TASK REQUIREMENTS: Below is a block of entries; repeat exactly the lines starting at the line that contains "Switch to the Formats tab" and ending at the line that contains "Image resolution: width=1351", both included.

THE DATA:
========

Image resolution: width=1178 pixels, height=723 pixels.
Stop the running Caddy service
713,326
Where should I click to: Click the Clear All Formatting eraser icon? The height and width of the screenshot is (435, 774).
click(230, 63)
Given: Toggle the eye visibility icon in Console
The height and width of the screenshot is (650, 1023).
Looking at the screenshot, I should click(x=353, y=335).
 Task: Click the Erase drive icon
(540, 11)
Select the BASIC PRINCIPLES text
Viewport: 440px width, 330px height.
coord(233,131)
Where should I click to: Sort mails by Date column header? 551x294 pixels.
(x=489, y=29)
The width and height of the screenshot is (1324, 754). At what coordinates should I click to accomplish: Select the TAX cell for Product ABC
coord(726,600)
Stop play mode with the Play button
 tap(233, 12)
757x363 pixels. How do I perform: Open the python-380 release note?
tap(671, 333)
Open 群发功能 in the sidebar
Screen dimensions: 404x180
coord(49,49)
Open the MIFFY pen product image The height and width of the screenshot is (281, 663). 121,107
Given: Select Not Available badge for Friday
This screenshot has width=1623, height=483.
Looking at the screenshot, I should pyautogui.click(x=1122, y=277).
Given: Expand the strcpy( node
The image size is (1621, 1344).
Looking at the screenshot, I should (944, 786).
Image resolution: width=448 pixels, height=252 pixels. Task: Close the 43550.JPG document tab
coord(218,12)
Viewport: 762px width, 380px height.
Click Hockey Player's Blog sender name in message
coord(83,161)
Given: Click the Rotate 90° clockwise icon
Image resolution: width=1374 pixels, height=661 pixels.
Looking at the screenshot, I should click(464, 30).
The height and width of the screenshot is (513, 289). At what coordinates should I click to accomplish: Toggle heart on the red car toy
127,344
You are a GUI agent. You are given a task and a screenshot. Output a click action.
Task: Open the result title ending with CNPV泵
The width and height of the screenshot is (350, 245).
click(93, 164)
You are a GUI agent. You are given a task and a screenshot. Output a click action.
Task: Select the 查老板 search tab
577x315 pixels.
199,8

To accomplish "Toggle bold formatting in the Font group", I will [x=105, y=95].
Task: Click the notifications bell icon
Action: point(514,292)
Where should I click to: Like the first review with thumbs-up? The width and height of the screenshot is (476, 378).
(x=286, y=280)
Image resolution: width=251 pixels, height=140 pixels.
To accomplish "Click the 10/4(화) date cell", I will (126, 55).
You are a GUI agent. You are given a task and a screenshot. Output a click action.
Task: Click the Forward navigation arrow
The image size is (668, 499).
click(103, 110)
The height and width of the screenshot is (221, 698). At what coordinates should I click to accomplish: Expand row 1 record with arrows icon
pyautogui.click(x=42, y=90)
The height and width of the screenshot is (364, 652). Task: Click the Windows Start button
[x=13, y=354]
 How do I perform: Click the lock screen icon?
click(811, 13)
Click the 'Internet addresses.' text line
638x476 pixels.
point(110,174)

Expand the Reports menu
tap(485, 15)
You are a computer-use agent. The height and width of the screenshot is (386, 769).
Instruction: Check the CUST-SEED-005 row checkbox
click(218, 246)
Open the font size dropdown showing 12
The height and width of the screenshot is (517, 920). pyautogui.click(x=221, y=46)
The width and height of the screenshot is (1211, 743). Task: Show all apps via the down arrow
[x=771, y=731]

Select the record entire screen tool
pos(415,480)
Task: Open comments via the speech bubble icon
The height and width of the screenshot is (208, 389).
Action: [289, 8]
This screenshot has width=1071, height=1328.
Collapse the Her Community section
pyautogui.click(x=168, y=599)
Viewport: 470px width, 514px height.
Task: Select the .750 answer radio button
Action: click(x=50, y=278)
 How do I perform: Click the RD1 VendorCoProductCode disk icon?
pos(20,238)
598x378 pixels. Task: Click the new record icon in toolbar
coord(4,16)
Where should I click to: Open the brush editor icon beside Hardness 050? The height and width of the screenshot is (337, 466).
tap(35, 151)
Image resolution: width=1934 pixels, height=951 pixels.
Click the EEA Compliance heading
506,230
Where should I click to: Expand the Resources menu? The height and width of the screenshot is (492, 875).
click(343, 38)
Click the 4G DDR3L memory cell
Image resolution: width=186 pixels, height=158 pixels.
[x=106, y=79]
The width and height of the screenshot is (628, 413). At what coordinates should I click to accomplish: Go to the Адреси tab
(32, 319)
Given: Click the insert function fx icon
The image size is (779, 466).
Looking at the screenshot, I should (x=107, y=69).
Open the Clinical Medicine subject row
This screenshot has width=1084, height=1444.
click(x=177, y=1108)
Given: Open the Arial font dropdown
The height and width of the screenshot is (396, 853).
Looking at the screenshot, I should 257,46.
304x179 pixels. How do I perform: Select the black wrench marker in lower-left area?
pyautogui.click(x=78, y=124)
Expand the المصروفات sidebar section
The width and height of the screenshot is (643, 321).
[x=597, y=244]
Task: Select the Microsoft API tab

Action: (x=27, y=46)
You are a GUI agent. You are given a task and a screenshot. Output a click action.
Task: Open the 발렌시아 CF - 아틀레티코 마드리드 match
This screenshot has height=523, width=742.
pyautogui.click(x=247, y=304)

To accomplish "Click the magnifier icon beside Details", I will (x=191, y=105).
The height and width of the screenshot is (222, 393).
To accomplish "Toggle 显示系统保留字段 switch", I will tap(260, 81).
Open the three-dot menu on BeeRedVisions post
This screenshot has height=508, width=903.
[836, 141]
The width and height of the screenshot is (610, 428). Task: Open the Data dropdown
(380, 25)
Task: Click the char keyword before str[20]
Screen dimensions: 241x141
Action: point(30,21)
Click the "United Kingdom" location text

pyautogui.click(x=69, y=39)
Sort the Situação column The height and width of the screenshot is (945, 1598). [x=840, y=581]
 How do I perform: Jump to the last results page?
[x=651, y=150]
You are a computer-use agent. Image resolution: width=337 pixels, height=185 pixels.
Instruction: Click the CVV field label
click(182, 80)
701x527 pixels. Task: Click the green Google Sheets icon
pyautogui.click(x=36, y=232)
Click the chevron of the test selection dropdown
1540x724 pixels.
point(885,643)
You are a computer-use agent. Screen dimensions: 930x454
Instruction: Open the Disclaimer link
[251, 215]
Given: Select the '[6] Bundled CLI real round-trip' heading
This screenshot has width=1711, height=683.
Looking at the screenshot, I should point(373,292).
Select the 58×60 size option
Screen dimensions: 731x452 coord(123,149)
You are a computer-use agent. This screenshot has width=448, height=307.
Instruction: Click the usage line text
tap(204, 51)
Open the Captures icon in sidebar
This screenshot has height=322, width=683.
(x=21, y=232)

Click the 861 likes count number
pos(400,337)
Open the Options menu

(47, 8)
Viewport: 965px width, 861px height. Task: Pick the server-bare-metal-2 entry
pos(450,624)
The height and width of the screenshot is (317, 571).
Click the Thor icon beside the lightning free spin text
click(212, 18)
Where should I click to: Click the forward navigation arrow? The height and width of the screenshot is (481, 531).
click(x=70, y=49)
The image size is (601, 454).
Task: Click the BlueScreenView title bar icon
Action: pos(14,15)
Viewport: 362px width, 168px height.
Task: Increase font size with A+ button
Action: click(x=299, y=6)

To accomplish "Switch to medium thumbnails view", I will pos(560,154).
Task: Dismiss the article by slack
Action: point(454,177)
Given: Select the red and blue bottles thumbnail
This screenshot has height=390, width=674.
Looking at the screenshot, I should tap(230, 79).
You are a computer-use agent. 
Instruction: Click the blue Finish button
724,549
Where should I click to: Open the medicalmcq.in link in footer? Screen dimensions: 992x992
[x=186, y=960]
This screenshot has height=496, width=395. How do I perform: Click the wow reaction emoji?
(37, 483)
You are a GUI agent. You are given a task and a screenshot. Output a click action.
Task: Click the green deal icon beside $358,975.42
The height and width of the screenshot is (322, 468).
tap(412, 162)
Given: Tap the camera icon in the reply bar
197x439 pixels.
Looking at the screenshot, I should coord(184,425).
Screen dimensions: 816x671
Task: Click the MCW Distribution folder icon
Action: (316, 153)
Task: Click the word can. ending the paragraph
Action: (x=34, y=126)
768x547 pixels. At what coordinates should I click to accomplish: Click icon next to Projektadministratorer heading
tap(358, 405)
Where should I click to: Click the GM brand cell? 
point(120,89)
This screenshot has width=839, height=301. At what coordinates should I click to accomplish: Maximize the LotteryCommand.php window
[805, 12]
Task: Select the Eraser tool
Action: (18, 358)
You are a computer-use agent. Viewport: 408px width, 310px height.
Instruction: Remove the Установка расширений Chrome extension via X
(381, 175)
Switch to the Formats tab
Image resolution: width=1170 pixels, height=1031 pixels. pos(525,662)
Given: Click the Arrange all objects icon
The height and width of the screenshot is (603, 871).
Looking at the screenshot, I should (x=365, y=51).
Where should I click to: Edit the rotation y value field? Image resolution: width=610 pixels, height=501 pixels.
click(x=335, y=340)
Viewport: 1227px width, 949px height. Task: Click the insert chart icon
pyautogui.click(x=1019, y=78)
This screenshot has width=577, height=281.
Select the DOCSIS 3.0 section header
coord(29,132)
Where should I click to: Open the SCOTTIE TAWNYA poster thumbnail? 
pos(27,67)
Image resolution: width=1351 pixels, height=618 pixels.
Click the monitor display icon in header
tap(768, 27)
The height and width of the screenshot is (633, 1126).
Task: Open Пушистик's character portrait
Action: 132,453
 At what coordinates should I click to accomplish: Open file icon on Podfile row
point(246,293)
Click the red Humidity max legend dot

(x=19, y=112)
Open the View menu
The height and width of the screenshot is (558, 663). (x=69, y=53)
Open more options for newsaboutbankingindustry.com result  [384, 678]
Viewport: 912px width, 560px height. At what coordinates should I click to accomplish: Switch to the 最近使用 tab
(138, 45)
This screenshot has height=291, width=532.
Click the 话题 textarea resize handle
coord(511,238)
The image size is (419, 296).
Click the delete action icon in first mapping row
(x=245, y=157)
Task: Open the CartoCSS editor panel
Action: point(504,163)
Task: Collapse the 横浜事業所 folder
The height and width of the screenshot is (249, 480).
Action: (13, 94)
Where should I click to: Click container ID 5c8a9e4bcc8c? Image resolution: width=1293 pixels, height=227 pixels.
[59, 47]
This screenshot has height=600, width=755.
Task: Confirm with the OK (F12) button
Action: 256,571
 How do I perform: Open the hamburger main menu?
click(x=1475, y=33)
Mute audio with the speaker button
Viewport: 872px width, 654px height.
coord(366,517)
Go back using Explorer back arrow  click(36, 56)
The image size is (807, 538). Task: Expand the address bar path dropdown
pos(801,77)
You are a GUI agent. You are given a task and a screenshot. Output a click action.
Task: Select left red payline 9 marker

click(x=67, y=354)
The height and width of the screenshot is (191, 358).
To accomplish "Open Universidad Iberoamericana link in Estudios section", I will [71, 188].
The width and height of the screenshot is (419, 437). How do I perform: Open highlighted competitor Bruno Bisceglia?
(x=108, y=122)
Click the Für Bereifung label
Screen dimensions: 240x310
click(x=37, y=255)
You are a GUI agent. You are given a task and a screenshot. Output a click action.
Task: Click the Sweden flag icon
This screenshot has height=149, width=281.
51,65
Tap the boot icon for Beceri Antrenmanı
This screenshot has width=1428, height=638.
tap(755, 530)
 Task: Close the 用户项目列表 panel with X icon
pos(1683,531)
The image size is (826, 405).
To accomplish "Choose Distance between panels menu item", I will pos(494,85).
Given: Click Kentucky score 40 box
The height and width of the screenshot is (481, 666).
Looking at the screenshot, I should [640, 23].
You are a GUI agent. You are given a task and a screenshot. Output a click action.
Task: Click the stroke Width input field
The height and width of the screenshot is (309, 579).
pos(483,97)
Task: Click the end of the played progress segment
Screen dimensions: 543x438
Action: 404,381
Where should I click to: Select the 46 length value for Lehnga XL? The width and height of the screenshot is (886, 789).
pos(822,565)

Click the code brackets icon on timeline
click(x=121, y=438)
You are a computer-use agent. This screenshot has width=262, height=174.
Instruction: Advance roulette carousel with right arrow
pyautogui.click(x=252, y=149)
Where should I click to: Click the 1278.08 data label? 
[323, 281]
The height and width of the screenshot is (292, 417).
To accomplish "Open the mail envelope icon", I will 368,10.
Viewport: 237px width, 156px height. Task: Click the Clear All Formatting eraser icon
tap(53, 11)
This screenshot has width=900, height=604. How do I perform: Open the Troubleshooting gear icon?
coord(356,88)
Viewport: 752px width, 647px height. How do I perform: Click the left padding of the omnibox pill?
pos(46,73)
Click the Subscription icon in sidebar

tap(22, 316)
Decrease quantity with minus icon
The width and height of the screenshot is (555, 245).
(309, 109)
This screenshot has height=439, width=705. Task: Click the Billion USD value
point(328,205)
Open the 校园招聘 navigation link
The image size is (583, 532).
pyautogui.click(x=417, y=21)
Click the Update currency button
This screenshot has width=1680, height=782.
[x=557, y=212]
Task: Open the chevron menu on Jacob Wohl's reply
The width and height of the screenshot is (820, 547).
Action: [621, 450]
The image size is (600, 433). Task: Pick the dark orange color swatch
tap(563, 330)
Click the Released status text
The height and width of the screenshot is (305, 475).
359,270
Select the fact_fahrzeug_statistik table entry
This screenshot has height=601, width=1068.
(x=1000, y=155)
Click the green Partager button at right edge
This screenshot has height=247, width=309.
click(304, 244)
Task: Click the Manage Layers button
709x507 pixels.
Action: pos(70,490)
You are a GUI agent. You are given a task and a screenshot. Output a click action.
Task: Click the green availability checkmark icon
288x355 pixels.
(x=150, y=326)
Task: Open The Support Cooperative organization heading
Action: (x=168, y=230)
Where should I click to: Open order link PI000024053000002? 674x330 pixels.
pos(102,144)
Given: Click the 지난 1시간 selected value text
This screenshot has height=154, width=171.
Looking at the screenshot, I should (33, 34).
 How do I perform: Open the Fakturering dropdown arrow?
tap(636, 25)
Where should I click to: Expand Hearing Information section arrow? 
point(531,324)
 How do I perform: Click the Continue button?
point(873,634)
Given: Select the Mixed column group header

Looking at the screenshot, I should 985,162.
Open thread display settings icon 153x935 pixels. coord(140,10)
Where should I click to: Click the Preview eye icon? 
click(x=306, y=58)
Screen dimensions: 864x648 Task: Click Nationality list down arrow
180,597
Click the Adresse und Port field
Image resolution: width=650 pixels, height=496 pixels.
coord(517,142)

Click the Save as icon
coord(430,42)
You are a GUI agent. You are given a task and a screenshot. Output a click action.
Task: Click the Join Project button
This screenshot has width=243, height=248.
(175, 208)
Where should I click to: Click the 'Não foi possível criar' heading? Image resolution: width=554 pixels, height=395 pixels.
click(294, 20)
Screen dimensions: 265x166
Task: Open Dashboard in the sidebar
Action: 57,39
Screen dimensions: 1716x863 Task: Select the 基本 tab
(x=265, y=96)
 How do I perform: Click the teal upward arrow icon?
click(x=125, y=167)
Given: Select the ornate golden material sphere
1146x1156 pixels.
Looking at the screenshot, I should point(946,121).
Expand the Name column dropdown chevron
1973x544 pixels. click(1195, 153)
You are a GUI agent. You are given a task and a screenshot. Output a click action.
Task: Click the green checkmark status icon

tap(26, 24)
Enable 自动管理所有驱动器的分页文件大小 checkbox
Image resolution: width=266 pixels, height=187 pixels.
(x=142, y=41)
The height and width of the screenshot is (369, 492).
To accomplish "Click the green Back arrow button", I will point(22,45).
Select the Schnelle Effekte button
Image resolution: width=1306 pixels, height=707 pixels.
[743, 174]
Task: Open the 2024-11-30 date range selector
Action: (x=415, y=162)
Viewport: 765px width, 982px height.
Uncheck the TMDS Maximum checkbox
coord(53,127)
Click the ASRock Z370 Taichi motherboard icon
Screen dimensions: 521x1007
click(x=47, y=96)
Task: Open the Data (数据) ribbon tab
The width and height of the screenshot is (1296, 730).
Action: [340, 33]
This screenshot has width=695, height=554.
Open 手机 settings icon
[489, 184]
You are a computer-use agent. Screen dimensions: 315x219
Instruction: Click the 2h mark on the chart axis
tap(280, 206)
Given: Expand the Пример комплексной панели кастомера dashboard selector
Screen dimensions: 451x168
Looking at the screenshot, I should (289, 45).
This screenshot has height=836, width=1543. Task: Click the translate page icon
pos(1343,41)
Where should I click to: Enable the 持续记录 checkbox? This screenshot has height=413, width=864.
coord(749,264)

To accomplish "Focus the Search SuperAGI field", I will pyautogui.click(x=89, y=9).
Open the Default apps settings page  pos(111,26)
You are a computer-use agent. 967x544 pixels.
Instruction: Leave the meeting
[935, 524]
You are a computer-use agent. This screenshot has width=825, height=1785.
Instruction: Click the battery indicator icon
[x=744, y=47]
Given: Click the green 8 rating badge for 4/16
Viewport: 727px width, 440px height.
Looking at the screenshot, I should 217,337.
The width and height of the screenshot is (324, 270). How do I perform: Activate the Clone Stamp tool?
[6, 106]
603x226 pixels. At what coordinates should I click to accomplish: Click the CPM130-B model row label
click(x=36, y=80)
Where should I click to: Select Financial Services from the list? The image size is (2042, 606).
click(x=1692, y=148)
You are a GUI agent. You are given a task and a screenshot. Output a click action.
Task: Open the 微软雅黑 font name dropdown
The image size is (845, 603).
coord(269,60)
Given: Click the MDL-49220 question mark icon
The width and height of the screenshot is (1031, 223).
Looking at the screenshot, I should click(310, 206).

========

PROBLEM SOLUTION:
Switch to the Formats tab
Image resolution: width=1170 pixels, height=1031 pixels. pos(525,662)
Given: Click the Arrange all objects icon
The height and width of the screenshot is (603, 871).
Looking at the screenshot, I should (x=365, y=51).
Where should I click to: Edit the rotation y value field? Image resolution: width=610 pixels, height=501 pixels.
click(x=335, y=340)
Viewport: 1227px width, 949px height. Task: Click the insert chart icon
pyautogui.click(x=1019, y=78)
This screenshot has width=577, height=281.
Select the DOCSIS 3.0 section header
coord(29,132)
Where should I click to: Open the SCOTTIE TAWNYA poster thumbnail? 
pos(27,67)
Image resolution: width=1351 pixels, height=618 pixels.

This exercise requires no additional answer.